Aktuelle Neurologie 2007; 34 - P555
DOI: 10.1055/s-2007-987826

Treatment of postherpetic neuralgia with pregabalin under clinical practice conditions

G Ruf 1, F Leverkus 1, R Mallison 1, M Brasser 1
  • 1Karlsruhe

Postherpetic neuralgia (PHN) profoundly affects health-related quality of life and functional status of patients. In addition to pain, often sleep disturbances or anxiety/depression are present (“triad of pain“). While the prevalence of PHN in herpes zoster patients is high (ca. 11%), it is difficult to treat and often refractory to available therapies. Pregabalin, a highly selective ligand for the alpha2-delta subunit protein of voltage-gated calcium channels, reduces release of excitatory neurotransmitters. It is approved for, among other indications, the treatment of peripheral and central neuropathic pain. We aimed to assess its efficacy and safety in general practice.

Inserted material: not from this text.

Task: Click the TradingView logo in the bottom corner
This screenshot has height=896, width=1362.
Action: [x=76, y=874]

Methods: In a prospective open, observational trial, 5808 physicians treated 15301 patients with peripheral neuropathic pain with pregabalin administered twice-daily in a flexible-dose regimen over a median duration of 45 days. Pain severity, sleep interference and general well-being were assessed on numerical rating scales (0=best, 10=worst value) after 1, 3 and 6 weeks. The Patient Health Questionnaire (PHQ-D) was used to assess depression.

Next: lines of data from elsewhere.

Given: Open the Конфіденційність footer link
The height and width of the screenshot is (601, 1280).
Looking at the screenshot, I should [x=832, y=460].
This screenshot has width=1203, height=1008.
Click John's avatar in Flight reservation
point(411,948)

A total of 2817 subjects in the total cohort had PHN. Mean duration of PHN pain since first diagnosis was 1.0 (±1.7) years. During pregabalin treatment (mean dose 301mg/day), the mean (±standard deviation) pain score was reduced from 6.8±1.6at baseline to 4.4±1.8at week 1, to 2.7±1.7at week 3, and to 1.9±1.7at week 6. Response in terms of 30% pain reduction at study end compared to baseline was achieved in 94.0%, and 50% pain reduction in 87.5%. Pain-associated interference with sleep was reduced from 6.0±2.4at baseline to 1.4±1.7at 6 weeks. The proportion of patients with major depression syndrome (in PHQ) decreased from 62.2% to 37.9%. General well-being improved from 6.6±2.1 to 1.7±1.8. Satisfaction with drug efficacy was reported by 95% of physicians and by 93% of patients.

Pregabalin was well tolerated, and 96% of patients were “very satisfied“ or “satisfied“ with tolerability. Most common AEs in the total cohort were dizziness (1.4%), fatigue (1.1%) and somnolence (0.8%).

Patients with PHN responded very well to pregabalin therapy in terms of reduction of pain, sleep disturbances and depression rates, as well as improvement of general well-being. Effects were observed already within week 1. These findings in the general practice setting are in line with results from controlled clinical trials on pregabalin in PHN patients.